In Situ Measurement of Electric-Field Screening in Hysteresis-Free PTAA/FA0.83Cs0.17Pb(I0.83Br0.17)3/C60 Perovskite Solar Cells Gives an Ion Mobility of ∼3 × 10–7 cm2/(V s), 2 Orders of Magnitude Faster than Reported for Metal-Oxide-Contacted Perovskite Cells with Hysteresis

We apply a series of transient measurements to operational perovskite solar cells of the architecture ITO/PTAA/FA0.83Cs0.17Pb(I0.83Br0.17)3/C60/BCP/Ag, and similar cells with FA0.83MA0.17. The cells show no detectable JV hysteresis. Using photocurrent transients at applied bias we find a ∼1 ms time scale for the electric field screening by mobile ions in these cells. We confirm our interpretation of the transient measurements using a drift-diffusion model.

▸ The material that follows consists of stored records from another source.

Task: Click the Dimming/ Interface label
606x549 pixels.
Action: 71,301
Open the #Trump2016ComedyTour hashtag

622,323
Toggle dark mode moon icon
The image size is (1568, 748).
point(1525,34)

Using Coulometry during field screening relaxation at short circuit, we determine the mobile ion concentration to be ∼1 × 1018/cm3. Using a model with one mobile ion species, the concentration and the screening time require an ion mobility of ∼3 × 10-7 cm2/(V s). As far as we know, this article gives the first direct measurement of the ion mobility and concentration in a fully functional perovskite solar cell. The measured ion mobility is 2 orders of magnitude higher than the highest estimates previously determined using perovskite solar cells and perovskite thin films, and 3 orders of magnitude higher than is frequently used in modeling hysteresis effects. We provide evidence that the fast field screening is due to mobile ions, as opposed to dark injection and trapping of electronic carriers.